Lucky for me a sub felt like getting rid of two other kids, as long as I sent a note that made it legal. And Mabel's math crony also donated a child to my cause. Lucky for me, I had already assessed their skills. I had a sketcher, an outliner, and a cutter. But we sorely missed those basketeers. Time to get out my rootin' tootin' homemade hillbilly corncob persuader doll. Mr. S might feel a twinge in his lower back later this evening. Because I really need those basketeers. They are female. As opposed to the three young males I had sweating up my shop today. I am very conscious of kid-gossip. In fact, I even propped open my classroom door while they were perspiring to Bing's oldies. I normally keep it closed against the sewer aroma from the boys' bathroom that permeates our hall every afternoon, like a forgotten mouse abandoned in a trap over a two-week summer vacation. I don't want any hints of impropriety in this witch-hunting day and age. My first year of teaching, a crony let a 9th grade boy sit in her car at the baseball field when a thunderstorm suddenly came up. The next day, he told everybody he made out with her. He apparently missed the memo that she was of an alternative persuasion.

In other news, the sleet came a-callin' around two o'clock this afternoon. All after-school activities were canceled, and we surged out of that building like so many rats off a sinking ship. Or undocumented workers from a clandestine sweatshop. It has been melting and re-freezing over the last two hours here at the Mansion. I have a feeling we will be doing illegal sweatshop business as usual tomorrow, but it was nice to be commanded to bring home our emergency phone tree. One can always hope.

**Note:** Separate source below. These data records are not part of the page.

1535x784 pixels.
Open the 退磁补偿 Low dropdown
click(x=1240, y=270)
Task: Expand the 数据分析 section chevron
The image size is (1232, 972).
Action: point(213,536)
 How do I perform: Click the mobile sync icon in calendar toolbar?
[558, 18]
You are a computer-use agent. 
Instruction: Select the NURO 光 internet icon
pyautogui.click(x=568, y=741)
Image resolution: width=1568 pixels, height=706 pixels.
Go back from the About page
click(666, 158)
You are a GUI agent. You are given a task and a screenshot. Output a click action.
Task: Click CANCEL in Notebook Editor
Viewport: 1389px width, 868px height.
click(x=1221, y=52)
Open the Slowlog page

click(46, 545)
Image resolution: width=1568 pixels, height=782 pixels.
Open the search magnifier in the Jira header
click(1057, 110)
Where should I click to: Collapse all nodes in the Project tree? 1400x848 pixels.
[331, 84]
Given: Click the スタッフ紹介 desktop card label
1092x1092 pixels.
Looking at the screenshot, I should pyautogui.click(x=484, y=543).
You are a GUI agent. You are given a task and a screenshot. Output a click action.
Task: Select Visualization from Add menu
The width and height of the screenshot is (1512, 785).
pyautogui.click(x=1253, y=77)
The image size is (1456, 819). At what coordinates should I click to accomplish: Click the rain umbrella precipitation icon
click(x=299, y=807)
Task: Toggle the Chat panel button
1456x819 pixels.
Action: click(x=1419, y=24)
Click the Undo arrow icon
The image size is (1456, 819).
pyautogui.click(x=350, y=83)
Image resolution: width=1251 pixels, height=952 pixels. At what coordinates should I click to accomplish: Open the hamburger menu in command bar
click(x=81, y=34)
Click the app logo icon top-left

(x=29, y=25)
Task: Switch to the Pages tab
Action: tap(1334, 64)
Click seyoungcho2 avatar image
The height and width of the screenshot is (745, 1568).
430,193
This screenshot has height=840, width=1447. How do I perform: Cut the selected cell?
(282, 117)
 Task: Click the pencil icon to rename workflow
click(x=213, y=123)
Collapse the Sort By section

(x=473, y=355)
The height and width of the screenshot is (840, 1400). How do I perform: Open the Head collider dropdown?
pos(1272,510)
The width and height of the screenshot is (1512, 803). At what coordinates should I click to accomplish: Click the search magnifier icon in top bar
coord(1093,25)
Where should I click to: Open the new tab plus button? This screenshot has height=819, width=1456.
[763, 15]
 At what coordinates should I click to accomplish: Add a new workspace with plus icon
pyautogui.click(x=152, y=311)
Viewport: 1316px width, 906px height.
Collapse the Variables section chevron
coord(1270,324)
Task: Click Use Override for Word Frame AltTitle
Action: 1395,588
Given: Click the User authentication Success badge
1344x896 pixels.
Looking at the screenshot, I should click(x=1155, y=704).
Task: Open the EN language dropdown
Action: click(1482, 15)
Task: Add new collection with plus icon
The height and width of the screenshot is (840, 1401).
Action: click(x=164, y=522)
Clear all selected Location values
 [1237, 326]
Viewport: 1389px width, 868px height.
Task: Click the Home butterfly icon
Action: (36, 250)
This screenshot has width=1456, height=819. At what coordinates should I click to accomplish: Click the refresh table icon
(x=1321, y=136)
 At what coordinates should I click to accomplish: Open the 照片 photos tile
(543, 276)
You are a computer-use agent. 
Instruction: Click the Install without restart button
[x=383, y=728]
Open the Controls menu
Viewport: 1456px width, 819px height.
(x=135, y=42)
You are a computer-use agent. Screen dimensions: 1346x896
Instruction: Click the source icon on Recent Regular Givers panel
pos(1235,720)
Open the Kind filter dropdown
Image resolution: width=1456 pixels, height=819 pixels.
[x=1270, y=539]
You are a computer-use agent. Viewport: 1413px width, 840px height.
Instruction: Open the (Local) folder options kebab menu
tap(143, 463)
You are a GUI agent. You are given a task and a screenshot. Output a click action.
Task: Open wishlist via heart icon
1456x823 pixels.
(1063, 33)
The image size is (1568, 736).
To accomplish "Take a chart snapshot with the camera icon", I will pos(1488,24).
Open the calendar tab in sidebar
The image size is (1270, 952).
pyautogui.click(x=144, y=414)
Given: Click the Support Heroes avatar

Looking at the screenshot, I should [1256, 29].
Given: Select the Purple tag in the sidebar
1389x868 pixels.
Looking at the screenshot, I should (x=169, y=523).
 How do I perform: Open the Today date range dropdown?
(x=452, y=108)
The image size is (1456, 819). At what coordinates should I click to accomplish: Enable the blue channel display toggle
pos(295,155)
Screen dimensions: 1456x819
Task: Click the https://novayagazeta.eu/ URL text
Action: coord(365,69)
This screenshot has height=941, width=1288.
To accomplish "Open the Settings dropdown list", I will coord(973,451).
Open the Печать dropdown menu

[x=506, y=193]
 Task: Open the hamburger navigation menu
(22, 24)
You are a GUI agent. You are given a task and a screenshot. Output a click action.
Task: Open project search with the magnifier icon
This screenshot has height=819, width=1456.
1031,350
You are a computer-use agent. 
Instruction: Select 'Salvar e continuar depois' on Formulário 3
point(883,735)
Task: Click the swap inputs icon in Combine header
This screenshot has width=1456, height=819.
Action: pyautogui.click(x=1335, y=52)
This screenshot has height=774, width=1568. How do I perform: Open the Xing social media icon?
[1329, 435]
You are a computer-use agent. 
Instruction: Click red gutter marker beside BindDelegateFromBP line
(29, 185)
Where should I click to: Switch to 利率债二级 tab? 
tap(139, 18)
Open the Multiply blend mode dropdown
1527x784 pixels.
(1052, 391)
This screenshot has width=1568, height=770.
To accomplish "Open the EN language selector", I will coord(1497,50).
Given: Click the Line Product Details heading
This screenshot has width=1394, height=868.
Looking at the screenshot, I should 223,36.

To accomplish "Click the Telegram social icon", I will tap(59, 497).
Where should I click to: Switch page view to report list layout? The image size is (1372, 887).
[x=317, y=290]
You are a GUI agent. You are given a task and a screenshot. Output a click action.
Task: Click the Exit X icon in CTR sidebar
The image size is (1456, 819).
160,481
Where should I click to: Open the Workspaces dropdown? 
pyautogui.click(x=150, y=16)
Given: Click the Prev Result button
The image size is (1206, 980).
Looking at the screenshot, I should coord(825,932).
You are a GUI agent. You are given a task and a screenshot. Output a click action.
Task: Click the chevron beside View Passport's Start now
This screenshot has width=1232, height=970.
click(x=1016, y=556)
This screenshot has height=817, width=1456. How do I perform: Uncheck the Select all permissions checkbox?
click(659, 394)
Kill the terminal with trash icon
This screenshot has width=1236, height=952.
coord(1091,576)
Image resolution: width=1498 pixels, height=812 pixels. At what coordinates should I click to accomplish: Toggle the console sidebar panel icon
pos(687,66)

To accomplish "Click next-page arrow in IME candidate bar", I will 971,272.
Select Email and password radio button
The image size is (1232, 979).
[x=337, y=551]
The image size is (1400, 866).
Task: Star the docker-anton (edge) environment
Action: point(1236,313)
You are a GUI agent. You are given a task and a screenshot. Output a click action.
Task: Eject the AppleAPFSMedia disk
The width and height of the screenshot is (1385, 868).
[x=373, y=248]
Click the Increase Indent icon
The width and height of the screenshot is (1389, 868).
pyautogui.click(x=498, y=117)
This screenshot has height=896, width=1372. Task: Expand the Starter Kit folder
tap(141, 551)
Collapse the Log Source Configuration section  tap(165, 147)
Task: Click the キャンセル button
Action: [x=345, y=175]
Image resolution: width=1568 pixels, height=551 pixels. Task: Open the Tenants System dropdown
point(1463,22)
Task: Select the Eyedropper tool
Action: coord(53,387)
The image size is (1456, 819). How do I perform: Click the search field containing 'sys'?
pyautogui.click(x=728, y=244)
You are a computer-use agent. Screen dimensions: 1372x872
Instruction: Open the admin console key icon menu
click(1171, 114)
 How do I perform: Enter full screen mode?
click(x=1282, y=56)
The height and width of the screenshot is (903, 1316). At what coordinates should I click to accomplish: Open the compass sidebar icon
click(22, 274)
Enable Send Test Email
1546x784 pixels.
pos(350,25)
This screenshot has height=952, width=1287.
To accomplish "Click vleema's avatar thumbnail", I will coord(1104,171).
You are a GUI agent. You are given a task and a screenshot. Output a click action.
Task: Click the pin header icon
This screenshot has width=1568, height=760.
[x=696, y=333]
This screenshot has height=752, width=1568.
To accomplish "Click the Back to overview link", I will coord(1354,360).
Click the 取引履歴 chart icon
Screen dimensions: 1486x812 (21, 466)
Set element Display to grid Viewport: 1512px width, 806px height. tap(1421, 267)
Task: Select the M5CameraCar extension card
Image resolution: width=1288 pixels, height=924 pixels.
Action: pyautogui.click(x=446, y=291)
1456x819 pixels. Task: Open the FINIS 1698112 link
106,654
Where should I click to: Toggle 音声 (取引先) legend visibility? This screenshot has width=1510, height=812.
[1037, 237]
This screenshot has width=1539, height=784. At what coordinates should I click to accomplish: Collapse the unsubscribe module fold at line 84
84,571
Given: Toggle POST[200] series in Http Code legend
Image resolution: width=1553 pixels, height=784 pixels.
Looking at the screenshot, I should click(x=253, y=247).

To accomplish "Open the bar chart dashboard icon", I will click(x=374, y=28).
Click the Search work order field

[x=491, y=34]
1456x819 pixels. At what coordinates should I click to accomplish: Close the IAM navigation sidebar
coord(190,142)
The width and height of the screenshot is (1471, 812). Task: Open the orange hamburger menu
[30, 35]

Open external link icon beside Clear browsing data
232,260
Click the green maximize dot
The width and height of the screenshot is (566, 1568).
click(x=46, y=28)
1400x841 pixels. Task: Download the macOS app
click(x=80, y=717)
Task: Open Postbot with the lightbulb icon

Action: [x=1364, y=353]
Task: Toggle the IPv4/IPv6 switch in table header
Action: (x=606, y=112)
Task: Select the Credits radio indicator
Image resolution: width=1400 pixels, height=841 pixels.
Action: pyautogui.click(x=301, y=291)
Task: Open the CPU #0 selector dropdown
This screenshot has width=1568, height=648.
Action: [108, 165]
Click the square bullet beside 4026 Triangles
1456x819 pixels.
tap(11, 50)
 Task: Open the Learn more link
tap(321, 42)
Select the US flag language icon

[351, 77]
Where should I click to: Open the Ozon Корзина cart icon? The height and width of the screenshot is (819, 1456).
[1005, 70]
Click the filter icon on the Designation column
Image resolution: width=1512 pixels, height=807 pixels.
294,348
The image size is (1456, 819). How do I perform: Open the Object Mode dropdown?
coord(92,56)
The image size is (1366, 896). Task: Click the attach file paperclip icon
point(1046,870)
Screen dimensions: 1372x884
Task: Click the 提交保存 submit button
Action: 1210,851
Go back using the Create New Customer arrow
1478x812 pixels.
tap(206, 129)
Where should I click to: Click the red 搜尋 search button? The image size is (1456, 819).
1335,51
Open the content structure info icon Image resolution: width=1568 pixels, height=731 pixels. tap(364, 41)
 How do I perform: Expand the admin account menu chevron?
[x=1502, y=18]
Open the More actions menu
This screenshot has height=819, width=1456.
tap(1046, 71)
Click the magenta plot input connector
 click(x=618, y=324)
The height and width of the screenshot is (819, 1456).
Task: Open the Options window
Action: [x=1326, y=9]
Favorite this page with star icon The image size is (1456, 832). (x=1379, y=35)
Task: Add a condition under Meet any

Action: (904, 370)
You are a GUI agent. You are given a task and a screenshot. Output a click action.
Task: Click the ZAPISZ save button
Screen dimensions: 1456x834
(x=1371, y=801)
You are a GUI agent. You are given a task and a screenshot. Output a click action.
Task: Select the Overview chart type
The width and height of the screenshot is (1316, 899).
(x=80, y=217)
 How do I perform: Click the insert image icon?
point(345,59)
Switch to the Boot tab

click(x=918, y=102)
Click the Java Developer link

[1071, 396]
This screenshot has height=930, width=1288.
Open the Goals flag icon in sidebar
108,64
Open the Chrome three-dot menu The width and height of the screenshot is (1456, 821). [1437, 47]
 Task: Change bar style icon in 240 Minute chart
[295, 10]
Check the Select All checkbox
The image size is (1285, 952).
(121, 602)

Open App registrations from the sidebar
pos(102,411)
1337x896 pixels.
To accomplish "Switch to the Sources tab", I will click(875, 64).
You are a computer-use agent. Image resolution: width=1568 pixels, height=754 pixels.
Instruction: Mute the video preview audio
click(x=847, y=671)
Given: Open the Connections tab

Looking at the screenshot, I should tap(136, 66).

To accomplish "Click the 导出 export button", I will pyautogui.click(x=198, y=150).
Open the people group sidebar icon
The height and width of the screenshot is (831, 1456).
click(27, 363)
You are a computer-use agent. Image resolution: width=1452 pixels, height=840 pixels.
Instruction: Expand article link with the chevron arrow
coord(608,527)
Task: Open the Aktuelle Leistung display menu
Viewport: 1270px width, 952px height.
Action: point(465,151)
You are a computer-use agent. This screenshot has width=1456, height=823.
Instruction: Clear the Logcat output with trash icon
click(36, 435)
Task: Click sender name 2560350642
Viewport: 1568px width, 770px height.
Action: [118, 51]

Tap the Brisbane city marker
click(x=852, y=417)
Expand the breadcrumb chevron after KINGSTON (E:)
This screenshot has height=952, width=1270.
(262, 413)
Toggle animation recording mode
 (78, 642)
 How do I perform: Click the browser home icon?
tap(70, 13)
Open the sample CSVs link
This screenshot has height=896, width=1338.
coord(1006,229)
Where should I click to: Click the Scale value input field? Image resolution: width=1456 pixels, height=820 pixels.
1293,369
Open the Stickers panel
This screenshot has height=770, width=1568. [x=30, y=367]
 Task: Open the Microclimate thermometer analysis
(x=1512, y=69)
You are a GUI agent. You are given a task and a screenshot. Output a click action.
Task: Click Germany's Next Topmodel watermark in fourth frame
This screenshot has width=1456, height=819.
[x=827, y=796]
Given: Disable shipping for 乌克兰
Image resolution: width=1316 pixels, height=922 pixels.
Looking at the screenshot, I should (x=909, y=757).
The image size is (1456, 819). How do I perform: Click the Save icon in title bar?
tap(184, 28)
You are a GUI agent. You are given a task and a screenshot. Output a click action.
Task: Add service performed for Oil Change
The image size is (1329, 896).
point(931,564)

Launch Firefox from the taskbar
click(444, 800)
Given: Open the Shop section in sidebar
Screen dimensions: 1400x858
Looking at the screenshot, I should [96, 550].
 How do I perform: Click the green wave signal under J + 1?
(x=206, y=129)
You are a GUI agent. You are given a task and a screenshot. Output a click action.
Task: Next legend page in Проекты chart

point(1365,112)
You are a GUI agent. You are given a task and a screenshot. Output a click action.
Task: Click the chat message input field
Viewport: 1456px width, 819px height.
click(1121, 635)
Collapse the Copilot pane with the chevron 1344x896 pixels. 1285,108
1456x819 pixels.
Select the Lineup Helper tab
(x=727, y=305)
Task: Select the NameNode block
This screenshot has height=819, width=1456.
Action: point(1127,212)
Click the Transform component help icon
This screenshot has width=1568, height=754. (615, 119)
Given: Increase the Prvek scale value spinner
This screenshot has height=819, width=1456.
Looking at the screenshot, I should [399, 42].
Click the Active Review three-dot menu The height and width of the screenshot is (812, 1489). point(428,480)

The school year is almost over anyway, you know.

2 comments:

Stewed Hamm said...

Such passionately flagrant disregard for regulations could only come from a public employee.
Congratualtions!

Hillbilly Mom said...

stewyoureallygetit,
Indeed. I'm a public employee twice over, what with my alternate career at the state unemployment office. Only there, the 'customers' were partial to the term 'public servants'. I won't tell you what we called THEM.